"""

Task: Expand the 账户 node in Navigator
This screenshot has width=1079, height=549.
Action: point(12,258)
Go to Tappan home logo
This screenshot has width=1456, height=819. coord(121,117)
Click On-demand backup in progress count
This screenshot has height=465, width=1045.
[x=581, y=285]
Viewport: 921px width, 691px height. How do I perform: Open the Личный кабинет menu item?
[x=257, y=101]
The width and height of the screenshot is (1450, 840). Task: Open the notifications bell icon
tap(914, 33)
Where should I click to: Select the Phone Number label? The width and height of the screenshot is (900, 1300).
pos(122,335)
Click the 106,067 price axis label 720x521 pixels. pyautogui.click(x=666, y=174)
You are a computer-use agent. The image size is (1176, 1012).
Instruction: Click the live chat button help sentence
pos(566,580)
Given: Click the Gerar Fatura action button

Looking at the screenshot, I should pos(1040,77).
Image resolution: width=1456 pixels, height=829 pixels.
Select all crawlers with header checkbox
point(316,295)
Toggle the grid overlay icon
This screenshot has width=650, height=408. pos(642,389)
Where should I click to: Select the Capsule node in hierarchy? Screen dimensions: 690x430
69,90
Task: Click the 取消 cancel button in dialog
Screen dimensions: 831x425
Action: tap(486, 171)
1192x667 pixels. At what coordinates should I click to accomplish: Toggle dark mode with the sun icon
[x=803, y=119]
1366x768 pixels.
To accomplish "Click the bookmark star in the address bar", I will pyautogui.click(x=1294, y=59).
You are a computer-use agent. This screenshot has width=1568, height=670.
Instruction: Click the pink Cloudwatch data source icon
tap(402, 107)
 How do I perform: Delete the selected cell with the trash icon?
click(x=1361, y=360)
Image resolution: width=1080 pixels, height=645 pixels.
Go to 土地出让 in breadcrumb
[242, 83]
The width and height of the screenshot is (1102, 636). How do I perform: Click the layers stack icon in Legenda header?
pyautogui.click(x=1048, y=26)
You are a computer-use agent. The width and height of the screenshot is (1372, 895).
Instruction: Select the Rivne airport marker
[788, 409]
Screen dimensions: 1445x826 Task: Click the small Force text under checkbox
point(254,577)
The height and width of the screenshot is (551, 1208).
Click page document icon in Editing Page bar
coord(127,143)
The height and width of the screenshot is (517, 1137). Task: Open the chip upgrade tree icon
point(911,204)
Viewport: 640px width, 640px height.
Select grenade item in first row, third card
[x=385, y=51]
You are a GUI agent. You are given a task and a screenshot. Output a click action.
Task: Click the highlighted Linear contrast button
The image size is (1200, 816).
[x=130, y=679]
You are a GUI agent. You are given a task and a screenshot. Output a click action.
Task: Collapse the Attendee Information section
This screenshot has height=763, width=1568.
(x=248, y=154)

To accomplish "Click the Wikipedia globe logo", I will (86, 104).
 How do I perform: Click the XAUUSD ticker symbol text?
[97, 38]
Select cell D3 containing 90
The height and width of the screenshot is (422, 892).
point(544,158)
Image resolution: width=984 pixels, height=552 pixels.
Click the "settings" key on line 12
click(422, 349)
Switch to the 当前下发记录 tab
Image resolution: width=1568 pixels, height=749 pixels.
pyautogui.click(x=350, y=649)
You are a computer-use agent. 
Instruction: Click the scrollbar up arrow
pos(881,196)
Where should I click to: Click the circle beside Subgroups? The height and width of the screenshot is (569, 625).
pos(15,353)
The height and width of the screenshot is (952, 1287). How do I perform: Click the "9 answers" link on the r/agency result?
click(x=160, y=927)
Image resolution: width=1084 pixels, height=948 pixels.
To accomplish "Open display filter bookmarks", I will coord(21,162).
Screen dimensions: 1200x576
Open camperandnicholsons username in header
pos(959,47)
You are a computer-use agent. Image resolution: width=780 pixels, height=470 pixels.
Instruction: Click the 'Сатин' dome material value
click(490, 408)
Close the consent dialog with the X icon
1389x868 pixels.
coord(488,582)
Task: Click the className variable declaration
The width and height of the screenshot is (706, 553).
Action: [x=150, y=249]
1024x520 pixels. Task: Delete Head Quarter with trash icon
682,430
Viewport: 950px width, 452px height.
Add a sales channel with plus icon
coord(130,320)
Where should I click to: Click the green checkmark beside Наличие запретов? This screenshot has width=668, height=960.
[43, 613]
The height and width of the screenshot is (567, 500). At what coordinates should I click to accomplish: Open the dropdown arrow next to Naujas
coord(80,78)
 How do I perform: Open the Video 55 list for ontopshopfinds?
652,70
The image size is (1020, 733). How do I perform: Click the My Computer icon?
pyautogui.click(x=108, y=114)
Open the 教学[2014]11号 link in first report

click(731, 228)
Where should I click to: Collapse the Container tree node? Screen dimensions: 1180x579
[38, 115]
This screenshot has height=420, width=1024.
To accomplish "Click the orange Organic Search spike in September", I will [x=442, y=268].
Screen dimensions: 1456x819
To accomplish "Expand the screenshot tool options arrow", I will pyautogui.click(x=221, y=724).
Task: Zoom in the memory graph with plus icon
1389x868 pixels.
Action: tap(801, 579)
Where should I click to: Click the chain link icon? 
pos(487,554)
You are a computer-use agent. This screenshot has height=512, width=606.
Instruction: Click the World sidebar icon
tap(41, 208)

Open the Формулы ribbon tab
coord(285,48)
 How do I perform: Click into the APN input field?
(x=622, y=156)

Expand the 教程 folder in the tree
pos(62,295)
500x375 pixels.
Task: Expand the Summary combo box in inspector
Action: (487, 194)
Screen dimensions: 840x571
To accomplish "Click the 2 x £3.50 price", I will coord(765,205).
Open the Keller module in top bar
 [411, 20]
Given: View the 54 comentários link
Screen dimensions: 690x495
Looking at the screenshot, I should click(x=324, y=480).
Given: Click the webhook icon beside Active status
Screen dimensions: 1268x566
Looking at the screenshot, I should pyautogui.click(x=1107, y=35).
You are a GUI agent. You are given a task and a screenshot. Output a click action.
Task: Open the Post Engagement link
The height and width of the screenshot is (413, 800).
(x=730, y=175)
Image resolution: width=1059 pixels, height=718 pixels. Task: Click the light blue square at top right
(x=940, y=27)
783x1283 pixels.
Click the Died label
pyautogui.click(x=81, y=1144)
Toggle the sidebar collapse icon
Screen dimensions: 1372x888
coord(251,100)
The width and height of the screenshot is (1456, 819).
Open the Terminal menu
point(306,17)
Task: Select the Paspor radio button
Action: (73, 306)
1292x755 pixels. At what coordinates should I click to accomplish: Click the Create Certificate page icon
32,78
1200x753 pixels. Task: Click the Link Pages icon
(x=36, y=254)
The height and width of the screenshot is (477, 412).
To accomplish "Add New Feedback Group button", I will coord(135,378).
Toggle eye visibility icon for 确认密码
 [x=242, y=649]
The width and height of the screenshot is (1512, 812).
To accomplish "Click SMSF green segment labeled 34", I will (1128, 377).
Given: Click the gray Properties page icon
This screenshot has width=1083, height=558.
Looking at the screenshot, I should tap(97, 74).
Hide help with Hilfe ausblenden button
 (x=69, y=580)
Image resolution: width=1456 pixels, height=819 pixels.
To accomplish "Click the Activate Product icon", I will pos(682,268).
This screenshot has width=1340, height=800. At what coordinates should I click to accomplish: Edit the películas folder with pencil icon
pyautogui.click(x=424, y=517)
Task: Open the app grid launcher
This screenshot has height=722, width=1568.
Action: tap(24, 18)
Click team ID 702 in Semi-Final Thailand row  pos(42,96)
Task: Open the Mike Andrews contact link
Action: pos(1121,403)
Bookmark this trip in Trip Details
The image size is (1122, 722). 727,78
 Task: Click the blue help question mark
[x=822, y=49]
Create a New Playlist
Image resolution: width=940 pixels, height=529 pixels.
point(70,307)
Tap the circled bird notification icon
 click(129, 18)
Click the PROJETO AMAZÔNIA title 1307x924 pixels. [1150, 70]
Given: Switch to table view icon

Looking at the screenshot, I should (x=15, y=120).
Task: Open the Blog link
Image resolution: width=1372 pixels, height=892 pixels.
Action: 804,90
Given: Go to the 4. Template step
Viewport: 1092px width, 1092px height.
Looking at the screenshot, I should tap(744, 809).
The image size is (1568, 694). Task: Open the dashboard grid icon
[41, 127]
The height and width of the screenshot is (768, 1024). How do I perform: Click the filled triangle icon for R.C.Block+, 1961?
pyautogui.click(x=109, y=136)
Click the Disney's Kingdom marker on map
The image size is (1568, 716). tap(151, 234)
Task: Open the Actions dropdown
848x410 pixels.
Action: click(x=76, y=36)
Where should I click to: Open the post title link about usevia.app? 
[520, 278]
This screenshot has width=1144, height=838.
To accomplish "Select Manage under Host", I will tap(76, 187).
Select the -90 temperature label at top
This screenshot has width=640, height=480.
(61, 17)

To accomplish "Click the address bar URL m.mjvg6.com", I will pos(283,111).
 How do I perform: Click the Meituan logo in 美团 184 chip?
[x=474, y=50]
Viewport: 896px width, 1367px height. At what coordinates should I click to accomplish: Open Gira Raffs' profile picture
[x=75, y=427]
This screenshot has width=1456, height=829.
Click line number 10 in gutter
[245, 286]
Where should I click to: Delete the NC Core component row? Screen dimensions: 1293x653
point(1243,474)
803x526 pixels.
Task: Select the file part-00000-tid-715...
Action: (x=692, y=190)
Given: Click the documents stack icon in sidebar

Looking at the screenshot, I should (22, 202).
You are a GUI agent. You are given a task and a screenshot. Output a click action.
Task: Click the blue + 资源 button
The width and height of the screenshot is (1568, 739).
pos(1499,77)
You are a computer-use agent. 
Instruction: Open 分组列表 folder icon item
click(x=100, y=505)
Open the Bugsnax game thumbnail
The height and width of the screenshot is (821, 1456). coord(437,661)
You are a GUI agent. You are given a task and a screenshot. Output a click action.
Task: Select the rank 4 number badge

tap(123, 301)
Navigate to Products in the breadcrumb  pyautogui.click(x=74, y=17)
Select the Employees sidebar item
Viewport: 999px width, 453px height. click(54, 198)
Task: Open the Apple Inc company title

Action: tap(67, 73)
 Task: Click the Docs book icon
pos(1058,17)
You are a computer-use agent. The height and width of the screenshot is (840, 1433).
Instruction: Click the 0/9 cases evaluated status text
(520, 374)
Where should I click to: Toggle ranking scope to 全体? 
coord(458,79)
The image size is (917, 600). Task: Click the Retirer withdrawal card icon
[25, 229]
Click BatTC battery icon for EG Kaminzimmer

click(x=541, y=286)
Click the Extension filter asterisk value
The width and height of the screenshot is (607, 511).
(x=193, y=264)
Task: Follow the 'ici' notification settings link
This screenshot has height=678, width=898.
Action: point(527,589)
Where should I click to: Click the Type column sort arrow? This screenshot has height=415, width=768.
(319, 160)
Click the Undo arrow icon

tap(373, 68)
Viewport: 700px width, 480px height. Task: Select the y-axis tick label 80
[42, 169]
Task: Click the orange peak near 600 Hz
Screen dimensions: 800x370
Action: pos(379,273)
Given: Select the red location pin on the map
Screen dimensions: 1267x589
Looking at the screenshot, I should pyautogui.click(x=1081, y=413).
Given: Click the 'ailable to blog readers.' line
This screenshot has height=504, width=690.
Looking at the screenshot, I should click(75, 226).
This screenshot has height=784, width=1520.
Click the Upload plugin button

"""

Task description
Copy the rows above character for character, starting with the line that contains "Image resolution: width=1456 pixels, height=819" and going on through the line that contains "The image size is (1568, 716). tap(151, 234)", with both of those lines included.

Written solution
Image resolution: width=1456 pixels, height=819 pixels.
To accomplish "Click the Activate Product icon", I will pos(682,268).
This screenshot has width=1340, height=800. At what coordinates should I click to accomplish: Edit the películas folder with pencil icon
pyautogui.click(x=424, y=517)
Task: Open the app grid launcher
This screenshot has height=722, width=1568.
Action: tap(24, 18)
Click team ID 702 in Semi-Final Thailand row  pos(42,96)
Task: Open the Mike Andrews contact link
Action: pos(1121,403)
Bookmark this trip in Trip Details
The image size is (1122, 722). 727,78
 Task: Click the blue help question mark
[x=822, y=49]
Create a New Playlist
Image resolution: width=940 pixels, height=529 pixels.
point(70,307)
Tap the circled bird notification icon
 click(129, 18)
Click the PROJETO AMAZÔNIA title 1307x924 pixels. [1150, 70]
Given: Switch to table view icon

Looking at the screenshot, I should (x=15, y=120).
Task: Open the Blog link
Image resolution: width=1372 pixels, height=892 pixels.
Action: 804,90
Given: Go to the 4. Template step
Viewport: 1092px width, 1092px height.
Looking at the screenshot, I should tap(744, 809).
The image size is (1568, 694). Task: Open the dashboard grid icon
[41, 127]
The height and width of the screenshot is (768, 1024). How do I perform: Click the filled triangle icon for R.C.Block+, 1961?
pyautogui.click(x=109, y=136)
Click the Disney's Kingdom marker on map
The image size is (1568, 716). tap(151, 234)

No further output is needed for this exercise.